[SUPPLIED PASSAGE — start]

According to the Mesonet, Oklahoma received some much-needed rain in late April (2023). With the moderate temperatures and high humidity, the environment is perfect for the proliferation of gastrointestinal nematodes (GIN) which are commonly called “worms.” Cattle can be infected with a variety of GIN. Most do not cause issues unless husbandry practices are poor. However certain GIN have been associated with disease. The most pathological GIN in cattle is Ostertagia ostertagi. Cooperia species and Haemonchus species are two that have been implicated with production issues. Control of these parasites is constantly changing due to environment, anthelmintic (dewormer) resistance, and consumer preference. Cattle producers should develop a plan to manage these parasites. 

In order for GIN to complete their life cycle, certain environmental conditions must exist. The development stage begins with passing of the egg in the feces of the animal. If the egg is to hatch, the temperature must be warm and the humidity needs to be close to 100%. Ideal temperature ranges from 70⁰ to 80⁰ Fahrenheit (F), but any temperature above 45⁰ F will allow for development. Temperatures above 85⁰ F or below 45⁰ F will begin to hamper development. Humidity needs to be 80% or higher.

Once the egg hatches, the larva goes through a couple of molts to reach the infective stage which is the third stage larva (L3). L3 must have moisture to free itself from the fecal pat. Once free, it rides a wave of water on to a blade of forage. Once ingested, this begins the prepatent or pre-adult stage. Two molts take place during this stage (L3 to L4 and L4 to L5). If conditions are not favorable for survivability of offspring, L4 will go into an arrested development stage (hypobiosis) for a period of time. The patent or adult stage is the mature breeding adult.

[SUPPLIED PASSAGE — finish]
[DATA LISTING — start]

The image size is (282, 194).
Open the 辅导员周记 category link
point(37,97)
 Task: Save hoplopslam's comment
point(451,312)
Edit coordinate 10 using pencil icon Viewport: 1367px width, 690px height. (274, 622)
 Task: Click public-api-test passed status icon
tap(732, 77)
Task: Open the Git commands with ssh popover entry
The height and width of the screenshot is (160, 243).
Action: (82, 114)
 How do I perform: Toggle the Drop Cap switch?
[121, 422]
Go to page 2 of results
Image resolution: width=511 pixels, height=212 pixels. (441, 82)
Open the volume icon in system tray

[DATA LISTING — finish]

> _STUDY QUESTIONS_:
**a.** Could you rewrite the cattle parasite passage starting with "According to the" and going on through "manage these parasites.", substituting "worms" for "parasites"?
**b.** Can you proceed with the passage on gastrointestinal worms in cattle, picking up right after its final sentence?

> _RESULTS BY TASK_:
**a.**
According to the Mesonet, Oklahoma received some much-needed rain in late April (2023). With the moderate temperatures and high humidity, the environment is perfect for the proliferation of gastrointestinal nematodes (GIN) which are commonly called “worms.” Cattle can be infected with a variety of GIN. Most do not cause issues unless husbandry practices are poor. However certain GIN have been associated with disease. The most pathological GIN in cattle is Ostertagia ostertagi. Cooperia species and Haemonchus species are two that have been implicated with production issues. Control of these worms is constantly changing due to environment, anthelmintic (dewormer) resistance, and consumer preference. Cattle producers should develop a plan to manage these worms.

**b.**
Once inside the body, the parasite will migrate to certain locations in the digestive tract. For example, O. ostertagi develop in the gastric gland in the abomasum. H. placei and H. contortus will migrate to the abomasum. Cooperia species will live in the small intestine. A few like Trichuris (whipworms) are found in the large intestine.

Clinical signs of parasitism vary according to the species of parasite, burden, and site of attachment. Severe disease, which is referred to as parasitic gastroenteritis (PGE), with internal parasites is unusual with today’s control methods. Clinical signs of PGE are lack of appetite, weight loss, weakness, diarrhea, submandibular edema (bottle jaw), and death. However, most parasite infection are subclinical which means producers do not see clinical signs of disease. In subclinical infections, the parasite causes production issues such as poor weight gain in young cattle, reduced milk production, and lower pregnancy rates.  

Producers should be monitoring their herds for parasites throughout the year but especially in the spring when conditions are ideal for infection. A fecal egg count (FEC) is a good way of accessing parasite burdens. Livestock producers need to gather fecal samples from their herd periodically. The samples should be sent to their veterinarian or a veterinary diagnostic lab. Different techniques are used to access the number of eggs per gram of feces. Based on the counts, the producer will learn the parasite burden of the herd. Producers can use this information to develop a treatment plan.

 In the past, GIN control was simple. Cattle were routinely dewormed. Unfortunately, anthelmintic resistance has complicated parasite control. Now proper nutrition, grazing management, a general understanding of how weather influences parasites, biosecurity, refugia, anthelmintic efficiency, and the judicious use of anthelmintics are important in designing an effective parasite management program. All of these considerations need to be discussed in detail with a producer’s veterinarian when developing a plan for their operation.

Cattle producers need to understand that parasites cannot be eliminated. They must be managed with a variety of control methods. Designing a parasite management plan requires producers to gain a general understanding of life cycle of the parasite as well as the environmental needs of the parasite. Producers should use this information as well as consult with their veterinarian for a plan to manage GIN. For more information about GIN, producers should talk with their veterinarian and/or with their local Oklahoma State University Cooperative Extension Agriculture Educator.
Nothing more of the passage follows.